§ MATERIAL TO PROCESS
-- Opening Marker --

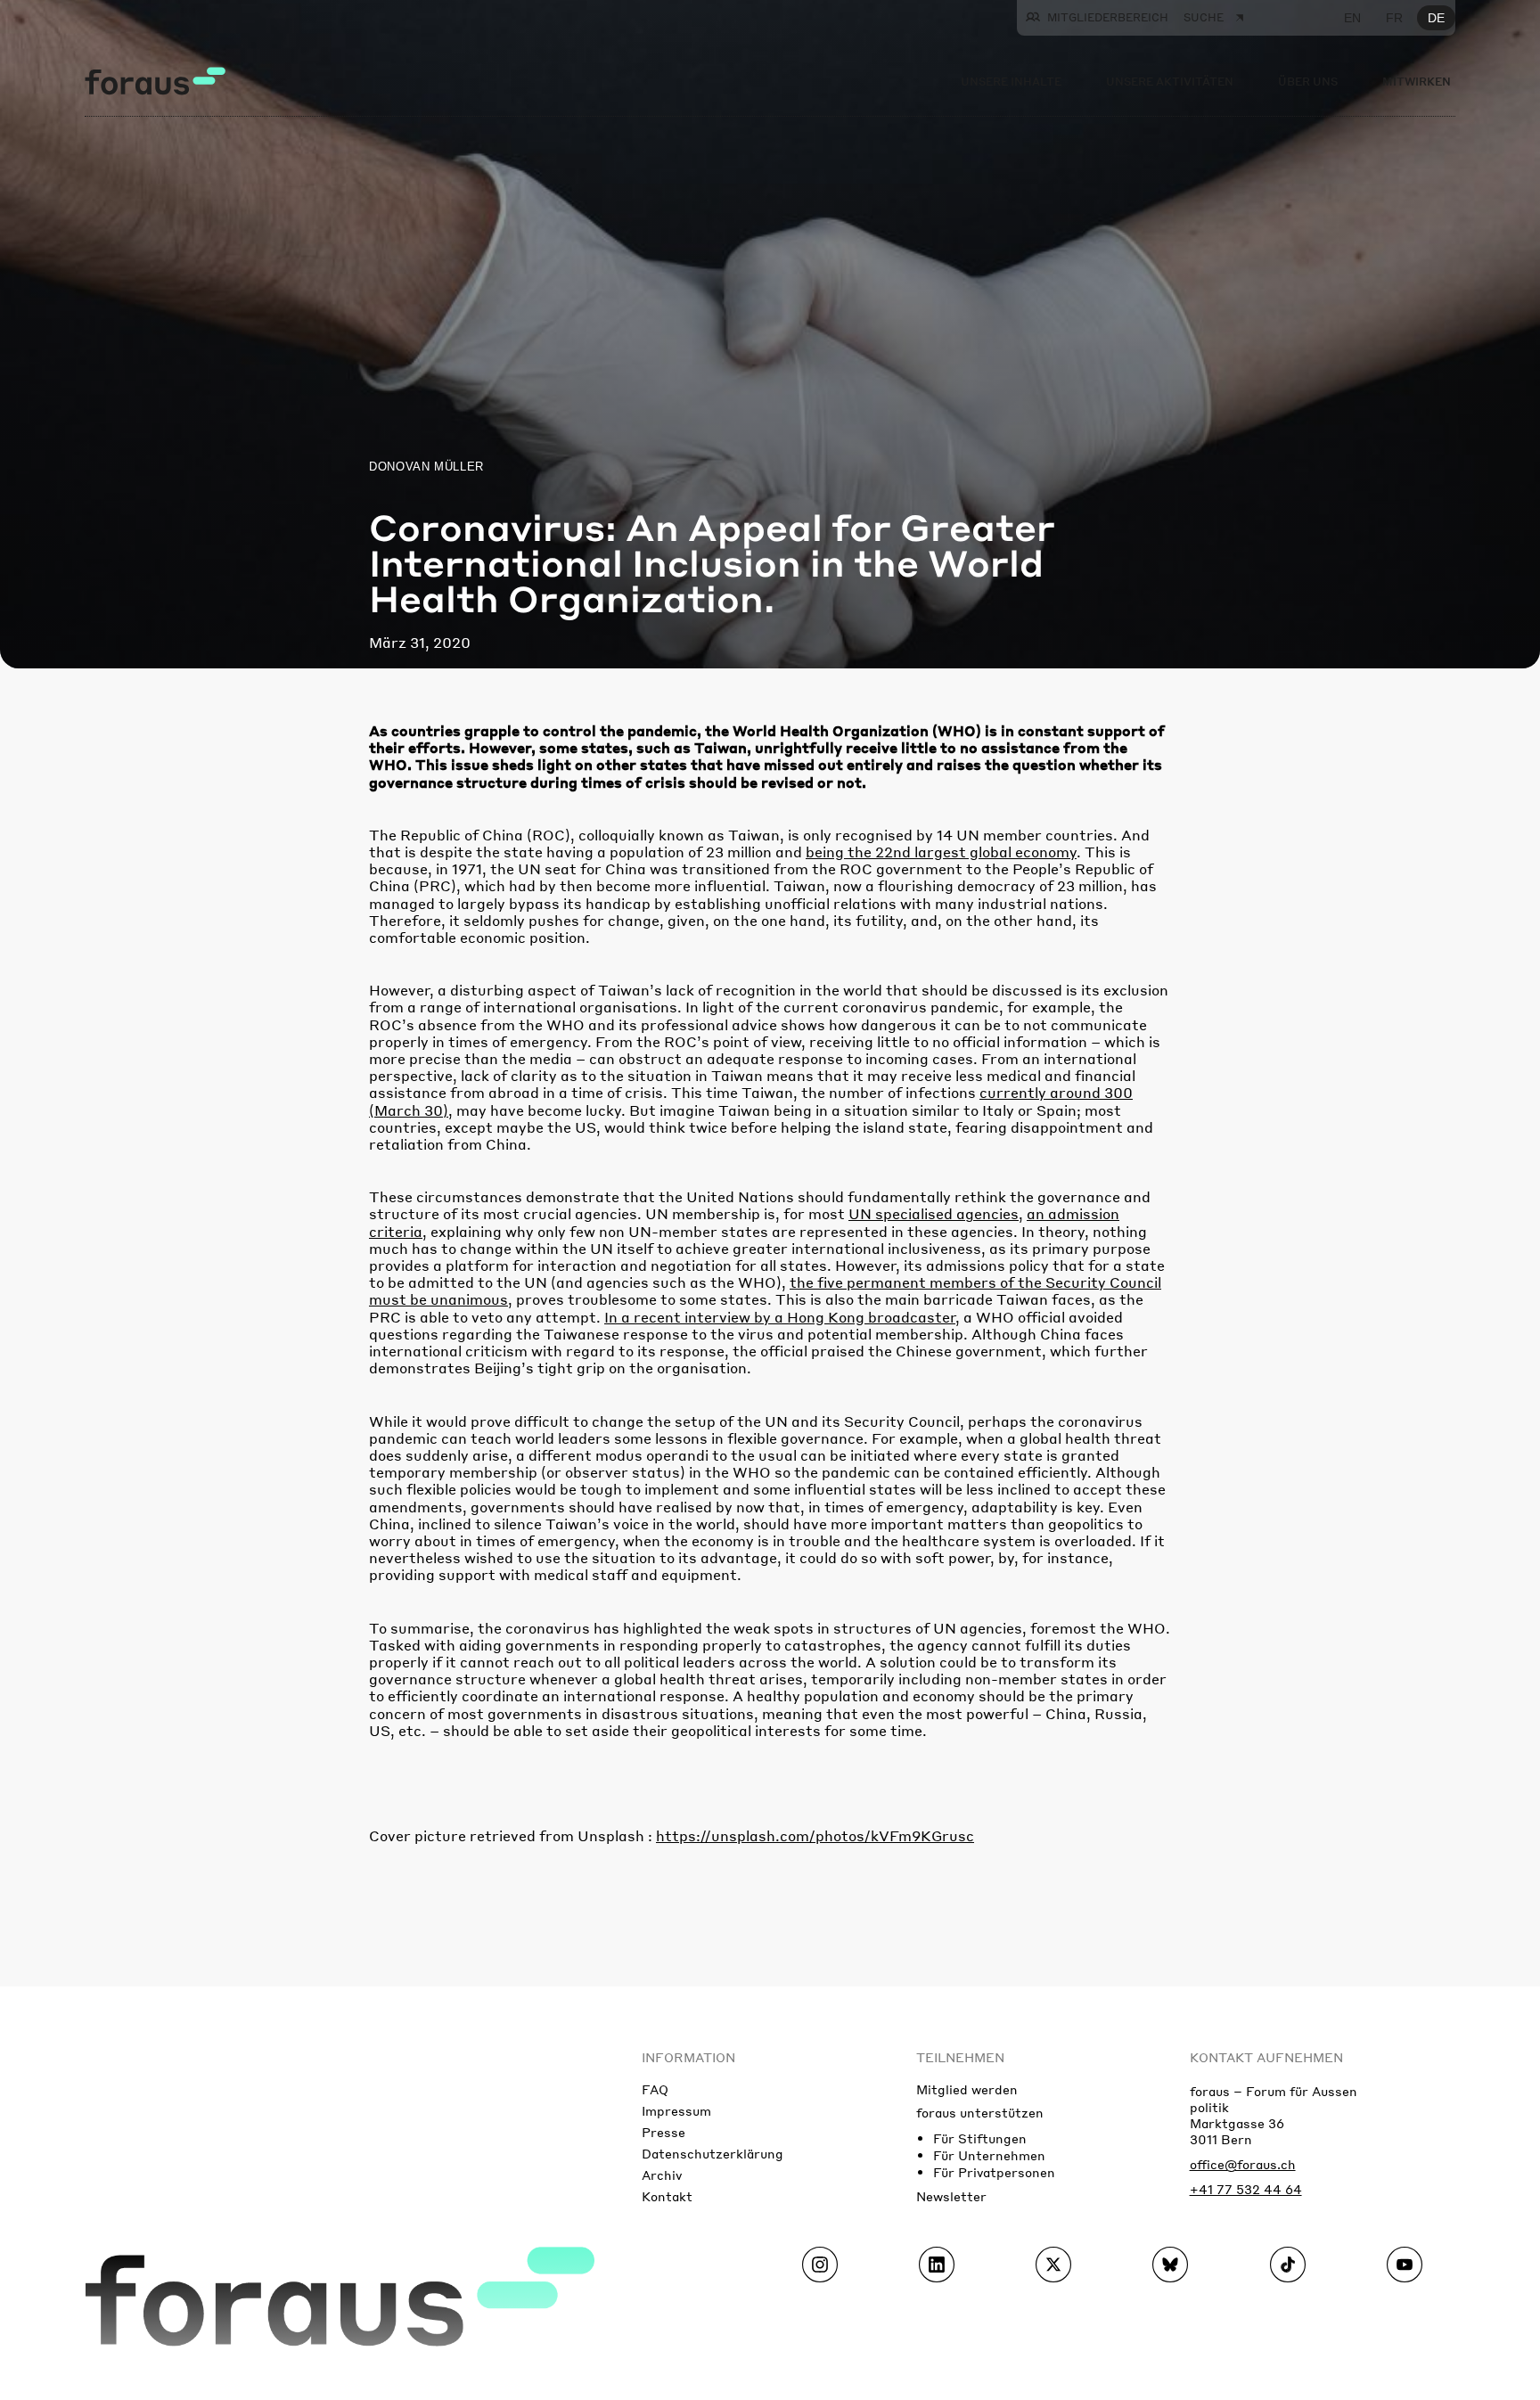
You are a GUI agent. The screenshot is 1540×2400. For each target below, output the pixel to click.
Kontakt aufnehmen (1266, 2057)
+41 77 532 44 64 (1246, 2189)
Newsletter (951, 2196)
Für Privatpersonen (994, 2172)
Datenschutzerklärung (712, 2153)
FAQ (655, 2089)
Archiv (662, 2175)
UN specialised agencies (933, 1213)
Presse (663, 2132)
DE (1436, 18)
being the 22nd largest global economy (941, 851)
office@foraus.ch (1243, 2164)
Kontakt (667, 2196)
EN (1352, 18)
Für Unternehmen (989, 2155)
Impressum (676, 2110)
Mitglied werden (967, 2089)
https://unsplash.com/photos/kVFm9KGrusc (815, 1835)
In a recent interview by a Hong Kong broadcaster (779, 1316)
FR (1394, 18)
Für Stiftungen (980, 2138)
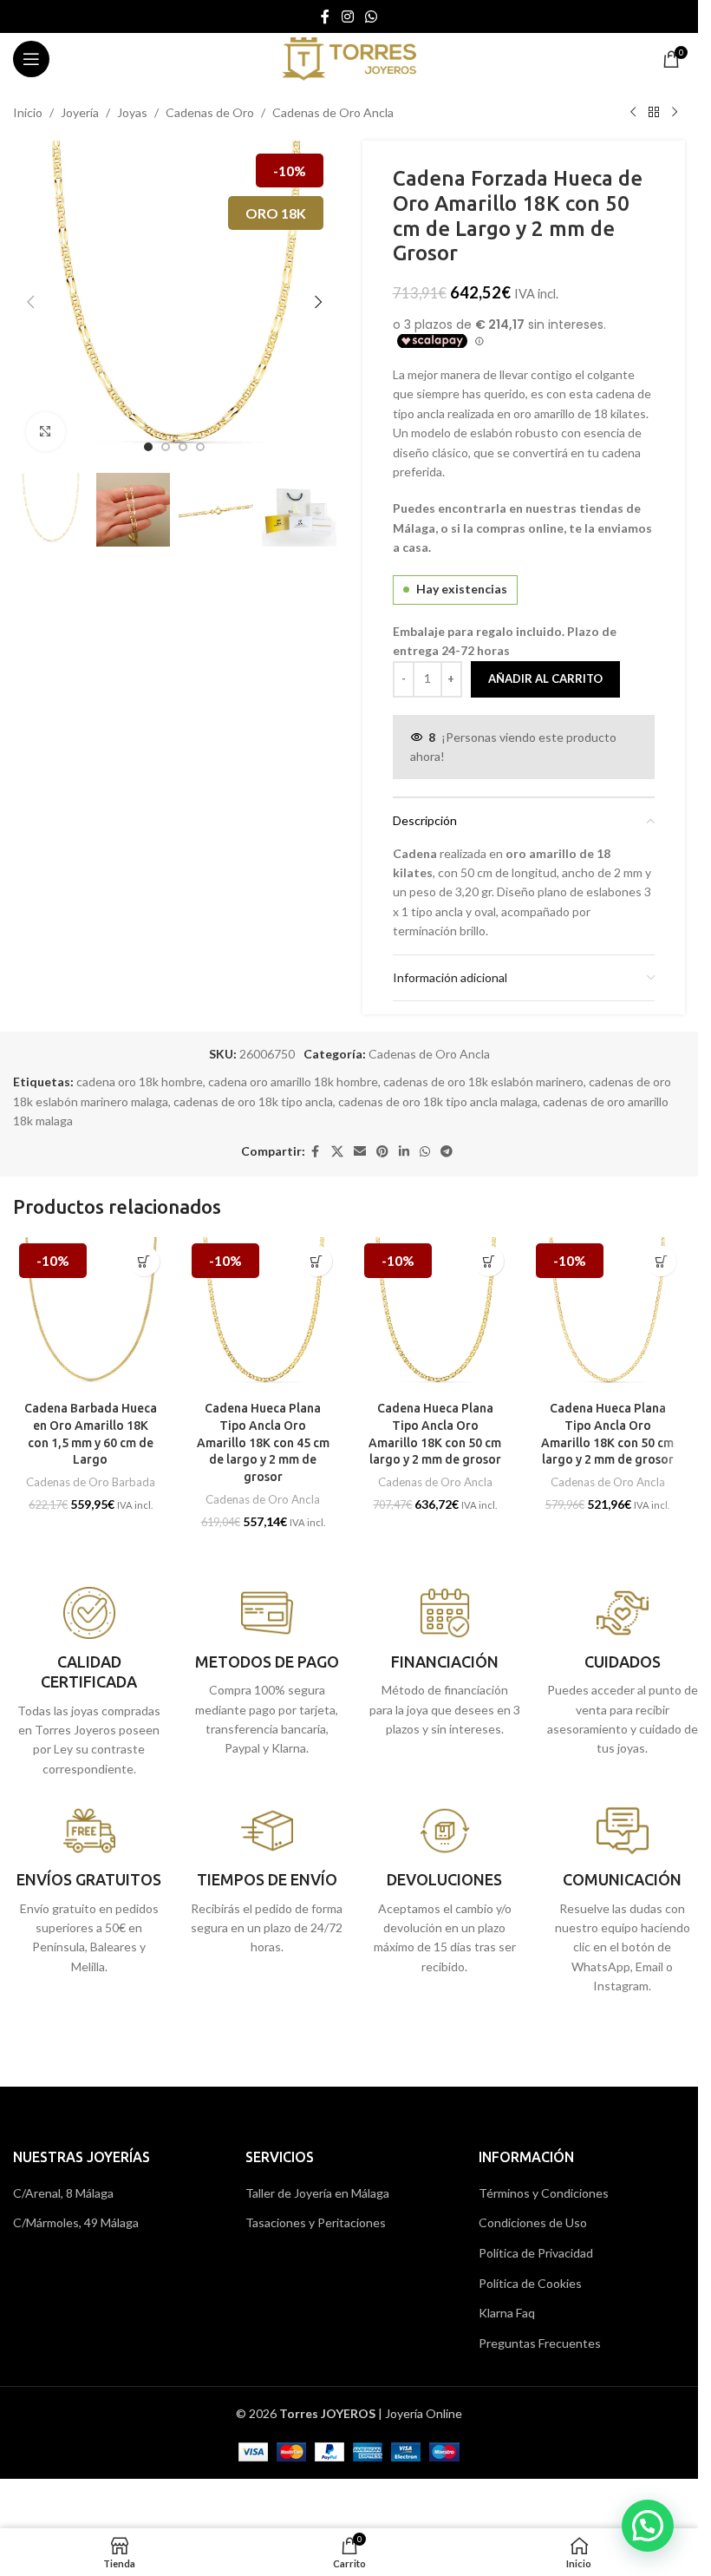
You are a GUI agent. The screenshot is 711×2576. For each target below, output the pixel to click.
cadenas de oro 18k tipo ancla (253, 1101)
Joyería (80, 112)
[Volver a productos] (653, 112)
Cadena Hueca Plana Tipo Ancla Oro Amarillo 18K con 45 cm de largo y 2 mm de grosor (263, 1442)
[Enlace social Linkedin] (404, 1151)
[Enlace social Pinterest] (382, 1151)
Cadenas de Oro (210, 112)
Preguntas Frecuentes (540, 2343)
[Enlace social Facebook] (325, 16)
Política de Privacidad (536, 2252)
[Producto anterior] (633, 112)
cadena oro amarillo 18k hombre (293, 1081)
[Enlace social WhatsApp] (371, 16)
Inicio (27, 112)
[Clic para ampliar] (45, 431)
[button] (30, 302)
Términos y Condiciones (544, 2193)
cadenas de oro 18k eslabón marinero (483, 1081)
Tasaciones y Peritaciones (315, 2222)
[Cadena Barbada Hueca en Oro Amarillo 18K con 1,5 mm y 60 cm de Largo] (90, 1315)
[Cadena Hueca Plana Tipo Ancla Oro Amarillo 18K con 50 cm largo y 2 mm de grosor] (435, 1315)
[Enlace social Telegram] (446, 1151)
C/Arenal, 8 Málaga (63, 2193)
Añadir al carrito (545, 678)
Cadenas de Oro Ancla (333, 112)
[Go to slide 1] (148, 446)
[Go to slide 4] (200, 446)
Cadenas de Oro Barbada (90, 1482)
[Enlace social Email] (360, 1151)
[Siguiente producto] (674, 112)
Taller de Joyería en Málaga (317, 2193)
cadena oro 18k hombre (139, 1081)
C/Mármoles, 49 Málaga (76, 2222)
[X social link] (337, 1151)
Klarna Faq (507, 2312)
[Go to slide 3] (183, 446)
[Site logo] (349, 57)
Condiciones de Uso (533, 2222)
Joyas (132, 112)
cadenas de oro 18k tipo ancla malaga (438, 1101)
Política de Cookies (530, 2283)
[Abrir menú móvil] (31, 59)
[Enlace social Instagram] (347, 16)
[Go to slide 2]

-- Closing Marker --

§ INSTRUCTIONS FOR THE TASK
Instructions for the listing above: set down every entry exactly and drop any image.

§ RESULT
You are a GUI agent. The screenshot is 1540×2400. For each target below, output the pixel to click.
Kontakt aufnehmen (1266, 2057)
+41 77 532 44 64 (1246, 2189)
Newsletter (951, 2196)
Für Privatpersonen (994, 2172)
Datenschutzerklärung (712, 2153)
FAQ (655, 2089)
Archiv (662, 2175)
UN specialised agencies (933, 1213)
Presse (663, 2132)
DE (1436, 18)
being the 22nd largest global economy (941, 851)
office@foraus.ch (1243, 2164)
Kontakt (667, 2196)
EN (1352, 18)
Für Unternehmen (989, 2155)
Impressum (676, 2110)
Mitglied werden (967, 2089)
https://unsplash.com/photos/kVFm9KGrusc (815, 1835)
In a recent interview by a Hong Kong broadcaster (779, 1316)
FR (1394, 18)
Für Stiftungen (980, 2138)
You are a GUI agent. The screenshot is 711×2576. For each target below, output the pixel to click.
cadenas de oro 18k tipo ancla (253, 1101)
Joyería (80, 112)
[Volver a productos] (653, 112)
Cadena Hueca Plana Tipo Ancla Oro Amarillo 18K con 45 cm de largo y 2 mm de grosor (263, 1442)
[Enlace social Linkedin] (404, 1151)
[Enlace social Pinterest] (382, 1151)
Cadenas de Oro (210, 112)
Preguntas Frecuentes (540, 2343)
[Enlace social Facebook] (325, 16)
Política de Privacidad (536, 2252)
[Producto anterior] (633, 112)
cadena oro amarillo 18k hombre (293, 1081)
[Enlace social WhatsApp] (371, 16)
Inicio (27, 112)
[Clic para ampliar] (45, 431)
[button] (30, 302)
Términos y Condiciones (544, 2193)
cadenas de oro 18k eslabón marinero (483, 1081)
Tasaciones y Peritaciones (315, 2222)
[Cadena Barbada Hueca en Oro Amarillo 18K con 1,5 mm y 60 cm de Largo] (90, 1315)
[Cadena Hueca Plana Tipo Ancla Oro Amarillo 18K con 50 cm largo y 2 mm de grosor] (435, 1315)
[Enlace social Telegram] (446, 1151)
C/Arenal, 8 Málaga (63, 2193)
Añadir al carrito (545, 678)
Cadenas de Oro Ancla (333, 112)
[Go to slide 1] (148, 446)
[Go to slide 4] (200, 446)
Cadenas de Oro Barbada (90, 1482)
[Enlace social Email] (360, 1151)
[Siguiente producto] (674, 112)
Taller de Joyería en Málaga (317, 2193)
cadena oro 18k hombre (139, 1081)
C/Mármoles, 49 Málaga (76, 2222)
[X social link] (337, 1151)
Klarna Faq (507, 2312)
[Go to slide 3] (183, 446)
[Site logo] (349, 57)
Condiciones de Uso (533, 2222)
Joyas (132, 112)
cadenas de oro 18k tipo ancla malaga (438, 1101)
Política de Cookies (530, 2283)
[Abrir menú móvil] (31, 59)
[Enlace social Instagram] (347, 16)
[Go to slide 2]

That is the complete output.